Dianne Stewart talks about how Black folk have always practiced poly-religiosity, that we’ve always had these multiple streams. These kinds of insights from the academy have been so helpful for explaining what’s already happening. Everybody is listening to all kinds of music, and they’re not necessarily questioning where it comes from, where these beats come from. So it’s been a joy to just be expansive, to feel grounded, but to feel open and capacious and try to find that common ground.

F&L: One of the things that you’ve said is that Black music teaches you about rest. What has led you to believing that?

JDR: It has been restful for me to play, to listen to my sound. And my sound emerges from the totality of my experiences, including the rich Black lineage of my family, but also the Black musics that run through the currents of Chicago and around this country. In that regard, I have found rest.

During the pandemic I felt a lot of angst vocationally. I didn’t understand how I could hold together my life of the mind from the academy, my life of the cloth, having been a pastor, and my life on the bandstand, being a musician. How do I hold these three lives together?

I was invited to think about, “What is the music saying?” And the music was inviting me to rest. I was playing restfully, even though I didn’t feel peace. And so I listened to my sound and let the sound actually tell me something from God.

Also, I saw how Black folk have made rest for us culturally within the music that we make, even when the music is speaking to all kinds of violence.

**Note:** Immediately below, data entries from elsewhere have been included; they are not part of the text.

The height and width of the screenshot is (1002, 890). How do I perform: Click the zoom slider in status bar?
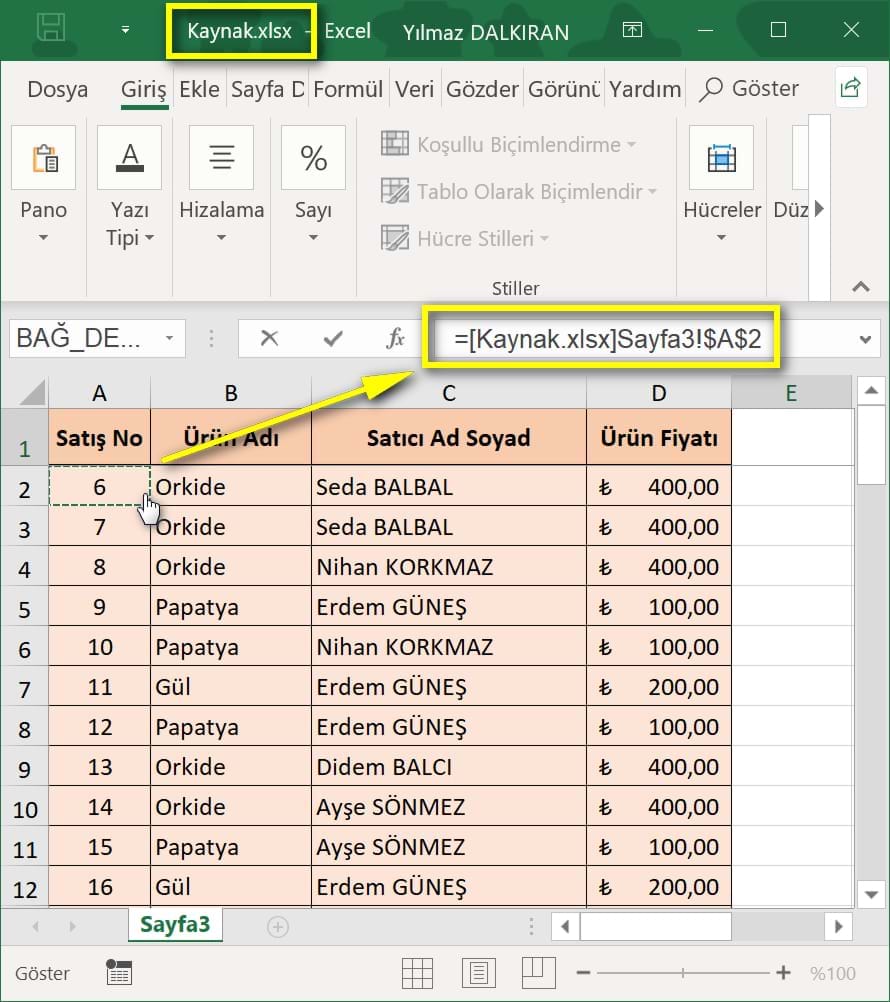coord(683,972)

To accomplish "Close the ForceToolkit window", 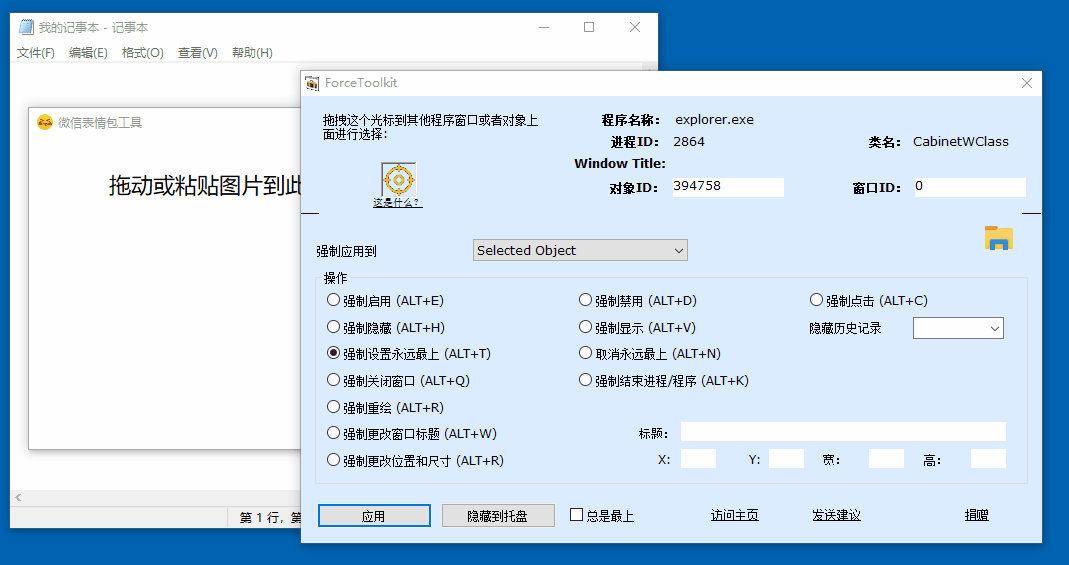I will 1026,83.
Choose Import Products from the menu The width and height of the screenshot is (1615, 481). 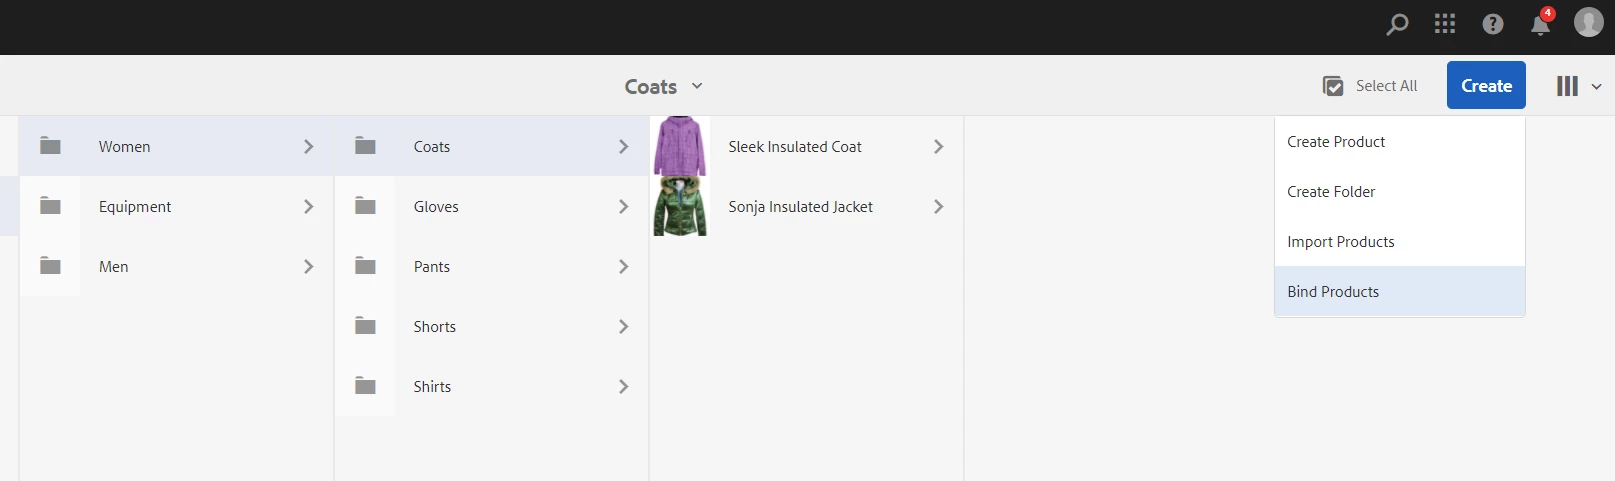[x=1340, y=242]
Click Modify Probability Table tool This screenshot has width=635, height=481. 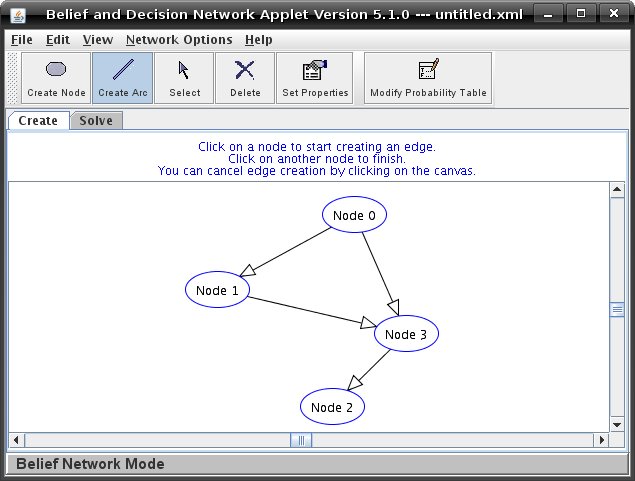pyautogui.click(x=428, y=78)
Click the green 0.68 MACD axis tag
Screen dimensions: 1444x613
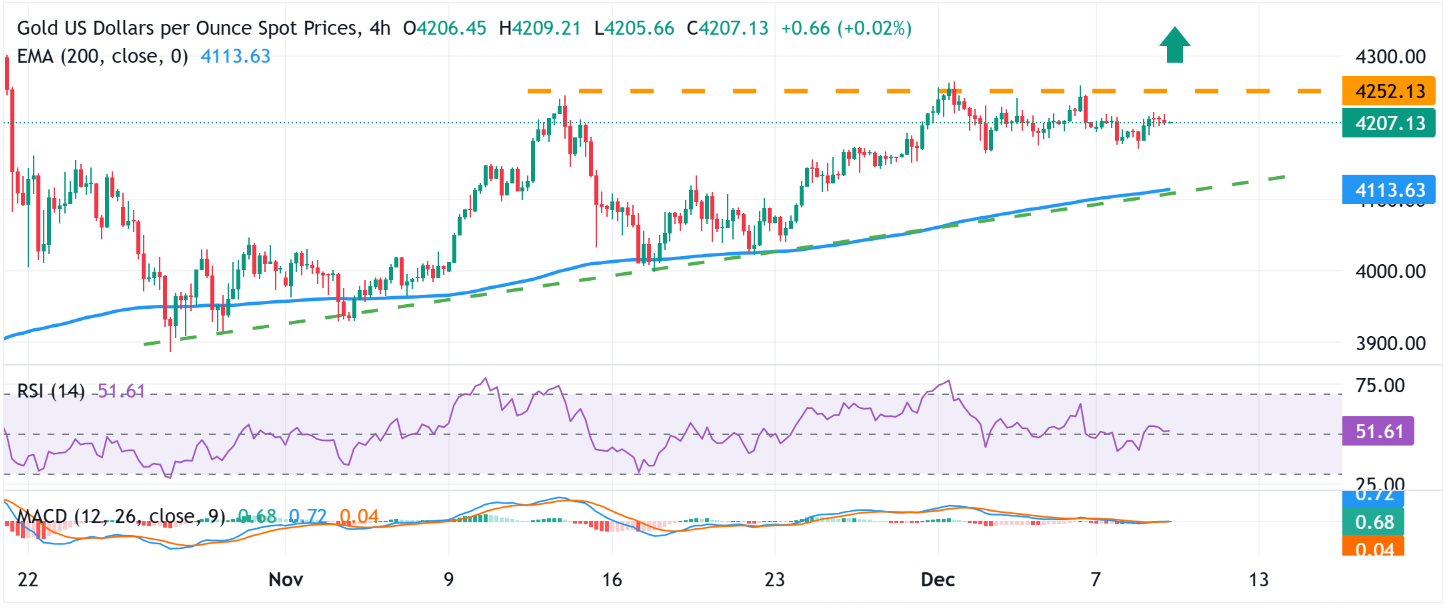click(x=1374, y=522)
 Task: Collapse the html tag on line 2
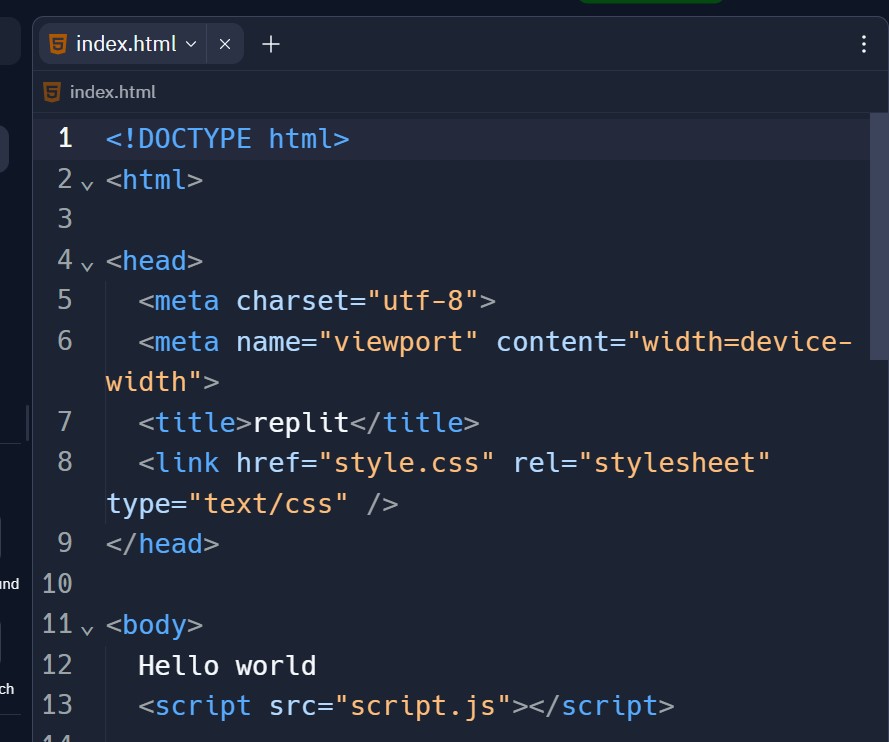coord(87,184)
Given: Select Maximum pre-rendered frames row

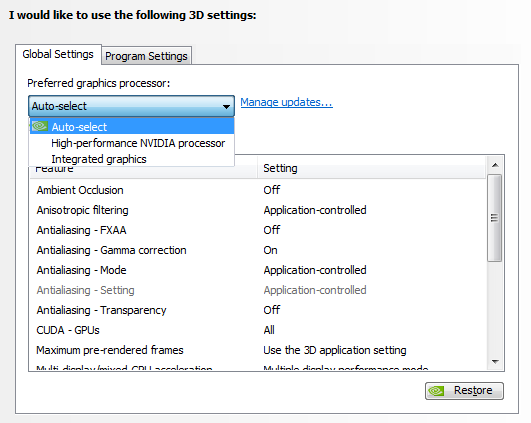Looking at the screenshot, I should (x=258, y=350).
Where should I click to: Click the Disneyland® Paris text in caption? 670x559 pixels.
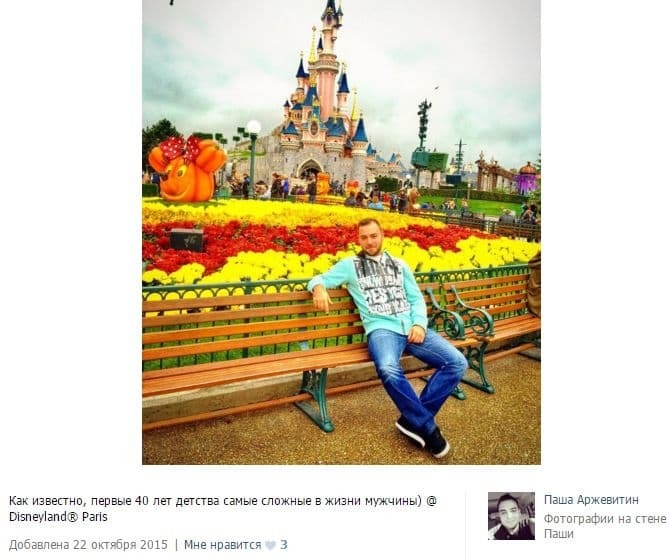(x=58, y=517)
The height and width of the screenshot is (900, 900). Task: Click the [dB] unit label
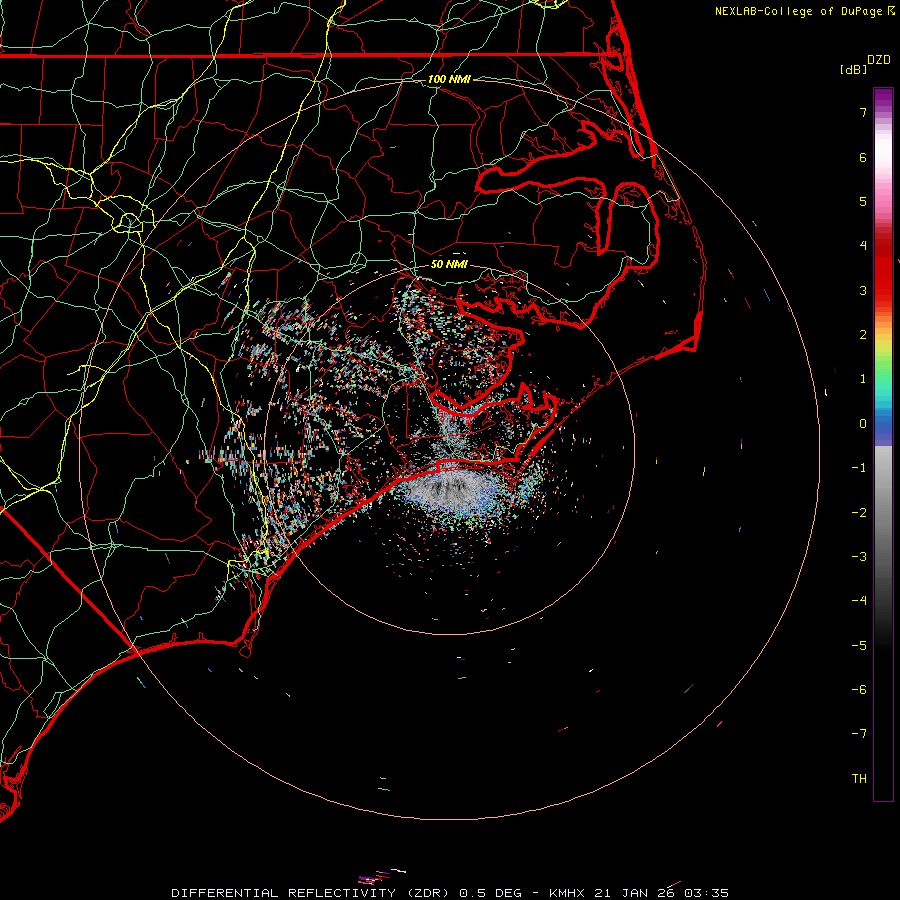853,69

One classic case is Marvin Gaye’s “What’s Going On.” That song’s incredibly polemical, but it feels so inviting and lush and calm and easy. It’s played at cookouts. It’s played all over the place. And people just kind of hop to it. But if you listen to it, it’s addressing violence.

There’s this other song called “Freeze Tag” by Terrace Martin and Robert Glasper on their album “Dinner Party.” It’s more recent, but it’s trading on the same logic. It’s such a calm, lush groove, but the song is all about police brutality. The song says, “Then they told me if I move, they going to shoot me dead.”

But I kid you not, if you listen to that song and you don’t pay attention to the lyrics, you wouldn’t know. And I find that kind of paradox so fascinating about how Black horror, the macabre of anti-Blackness, finds its way into music that is so calming and works against the dysregulation that we feel in our nervous system as a people. And that’s not just for us.

All kinds of folk listen to Marvin Gaye. All kinds of folk listen to Robert Glasper and Terrace Martin, Stevie Wonder, Whitney Houston, the spirituals. All kinds of folk have found rest, they found relaxation, they have found calm, they found connection to God who brings rest. They found it through music that has spittle, that has moan, that has cracked Blues notes.

I see this as not only a Black project with it as pertaining to intramural Black care, but it’s also a way to think about the Black embrace of a country that’s not embraced us. I see Black music as a way that God has brought grace to this country.